• **Sezione del documento**
--
Sono queste le tre dimensioni che erano già indicate nella bozza consegnata a Papa Francesco dalla presidenza Cei e che hanno fatto da bussola per la “Carta di intenti” approvata nell’Assemblea generale dei vescovi italiani.

Il cammino sinodale è un’esperienza di ascolto concreto ma umile, di discernimento sapiente richiesta da Papa Francesco alla Chiesa ed esprime quello che possiamo considerare il più grande e significativo suo gesto, con cui propone che si realizzi una comunità dove tutti, laici, pastori, uomini e donne, senza paura di cambiare e di osare strade nuove, divengono parti attive in tutte le decisioni che condurranno a individuare scelte e priorità.

Papa Francesco ha ben presente che la Chiesa non può non tenere conto che stiamo vivendo un tempo di ripresa della vita sociale, che coincide anche con la vita religiosa nelle diocesi, nelle parrocchie e nelle istituzioni religiose, mentre stiamo uscendo (lo speriamo!) dall’emergenza della pandemia, un tempo che può diventare anche di rigenerazione per la vita delle comunità e a questo tende il Sinodo dei vescovi al quale il Papa propone di attivamente predisporsi.

Tutti, quindi, anche se turbati, confusi e sconvolti per quello che inaspettatamente, in questi ultimi due anni, è successo, dobbiamo cercare, con il Papa, un’unica via da percorrere, che necessariamente dovrà coincidere con quella della solidalità con tutti gli esseri umani, colpiti indiscriminatamente dal virus, con la voglia di ripulire le “stanze” del potere, di qualunque potere, da ogni “sporcizia” che si è accumulata nel tempo, che non è solo, per la Chiesa quella della pedofilia.
--
• **Istruzioni operative**
In base al brano sul cammino sinodale, spiega perché il Papa propone di prepararsi attivamente al Sinodo dei vescovi in questo momento.
--
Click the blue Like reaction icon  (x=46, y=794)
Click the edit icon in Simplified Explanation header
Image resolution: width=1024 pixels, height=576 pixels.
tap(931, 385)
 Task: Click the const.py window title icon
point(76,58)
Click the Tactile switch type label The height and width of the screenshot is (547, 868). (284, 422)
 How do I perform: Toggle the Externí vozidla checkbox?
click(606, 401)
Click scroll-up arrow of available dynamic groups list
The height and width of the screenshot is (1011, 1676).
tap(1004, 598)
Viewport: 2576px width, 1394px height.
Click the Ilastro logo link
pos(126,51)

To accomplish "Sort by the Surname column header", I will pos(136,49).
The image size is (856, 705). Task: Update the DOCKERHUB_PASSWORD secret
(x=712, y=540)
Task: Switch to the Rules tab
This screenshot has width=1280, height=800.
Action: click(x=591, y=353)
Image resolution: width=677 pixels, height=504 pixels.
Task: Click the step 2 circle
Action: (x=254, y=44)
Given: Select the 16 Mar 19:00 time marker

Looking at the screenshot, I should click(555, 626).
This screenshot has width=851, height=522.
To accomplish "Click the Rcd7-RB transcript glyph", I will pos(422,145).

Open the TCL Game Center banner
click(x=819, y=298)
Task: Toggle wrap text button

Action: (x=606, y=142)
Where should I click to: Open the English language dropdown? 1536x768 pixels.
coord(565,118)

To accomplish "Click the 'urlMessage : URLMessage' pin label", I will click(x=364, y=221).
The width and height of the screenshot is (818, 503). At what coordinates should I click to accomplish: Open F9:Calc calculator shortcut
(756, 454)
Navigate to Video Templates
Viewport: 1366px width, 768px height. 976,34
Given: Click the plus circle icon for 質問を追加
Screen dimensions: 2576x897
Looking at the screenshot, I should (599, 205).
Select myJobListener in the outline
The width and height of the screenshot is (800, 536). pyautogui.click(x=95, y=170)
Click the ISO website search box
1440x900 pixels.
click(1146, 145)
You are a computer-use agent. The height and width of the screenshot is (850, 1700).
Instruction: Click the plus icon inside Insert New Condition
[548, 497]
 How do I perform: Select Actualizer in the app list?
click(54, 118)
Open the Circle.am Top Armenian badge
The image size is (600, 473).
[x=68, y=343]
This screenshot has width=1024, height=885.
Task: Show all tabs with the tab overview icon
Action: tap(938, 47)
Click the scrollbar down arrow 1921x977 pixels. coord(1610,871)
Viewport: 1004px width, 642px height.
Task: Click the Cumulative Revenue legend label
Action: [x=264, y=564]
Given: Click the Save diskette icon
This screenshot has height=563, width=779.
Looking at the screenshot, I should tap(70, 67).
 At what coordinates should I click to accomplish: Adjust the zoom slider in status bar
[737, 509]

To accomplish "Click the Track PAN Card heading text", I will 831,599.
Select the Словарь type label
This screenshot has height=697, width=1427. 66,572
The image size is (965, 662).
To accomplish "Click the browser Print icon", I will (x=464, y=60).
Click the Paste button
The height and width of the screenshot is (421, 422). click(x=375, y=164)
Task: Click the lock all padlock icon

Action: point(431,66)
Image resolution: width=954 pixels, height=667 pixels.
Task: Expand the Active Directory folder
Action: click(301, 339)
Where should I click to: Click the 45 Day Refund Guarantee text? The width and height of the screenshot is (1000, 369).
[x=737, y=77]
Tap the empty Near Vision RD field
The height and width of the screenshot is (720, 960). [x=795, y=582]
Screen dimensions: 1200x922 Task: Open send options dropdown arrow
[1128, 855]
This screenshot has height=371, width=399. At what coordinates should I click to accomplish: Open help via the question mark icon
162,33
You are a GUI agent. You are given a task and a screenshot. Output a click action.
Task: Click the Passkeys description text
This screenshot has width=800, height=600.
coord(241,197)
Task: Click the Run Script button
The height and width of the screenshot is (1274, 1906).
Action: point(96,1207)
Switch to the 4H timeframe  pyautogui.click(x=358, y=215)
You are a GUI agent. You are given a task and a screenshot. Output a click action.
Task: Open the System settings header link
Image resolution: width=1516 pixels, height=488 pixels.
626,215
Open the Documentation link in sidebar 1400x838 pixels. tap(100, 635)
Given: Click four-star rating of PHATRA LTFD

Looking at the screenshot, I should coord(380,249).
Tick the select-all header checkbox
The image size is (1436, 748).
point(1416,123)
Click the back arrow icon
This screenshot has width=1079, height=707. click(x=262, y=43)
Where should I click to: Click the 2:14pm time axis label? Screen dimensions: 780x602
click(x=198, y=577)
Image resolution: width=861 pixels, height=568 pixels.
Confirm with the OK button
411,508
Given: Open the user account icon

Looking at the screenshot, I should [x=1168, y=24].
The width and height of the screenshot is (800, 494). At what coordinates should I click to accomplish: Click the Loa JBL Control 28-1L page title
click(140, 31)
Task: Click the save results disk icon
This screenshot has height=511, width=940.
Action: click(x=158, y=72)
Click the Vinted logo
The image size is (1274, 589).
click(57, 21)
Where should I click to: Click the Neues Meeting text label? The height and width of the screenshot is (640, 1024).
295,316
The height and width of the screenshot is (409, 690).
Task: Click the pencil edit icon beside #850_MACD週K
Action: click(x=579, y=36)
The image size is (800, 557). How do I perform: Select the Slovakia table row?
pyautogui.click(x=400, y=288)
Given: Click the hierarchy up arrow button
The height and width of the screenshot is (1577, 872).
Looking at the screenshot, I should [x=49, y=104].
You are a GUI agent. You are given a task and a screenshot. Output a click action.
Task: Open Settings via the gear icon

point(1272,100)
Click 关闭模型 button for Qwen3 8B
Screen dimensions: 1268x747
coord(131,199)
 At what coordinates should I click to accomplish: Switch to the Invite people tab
--
• **Risposta**
Papa Francesco tiene presente che si sta vivendo un tempo di ripresa della vita sociale, che coincide anche con la vita religiosa nelle diocesi, nelle parrocchie e nelle istituzioni religiose, mentre si esce dall'emergenza della pandemia. Questo tempo può diventare anche di rigenerazione per la vita delle comunità, ed è proprio a questo che tende il Sinodo dei vescovi.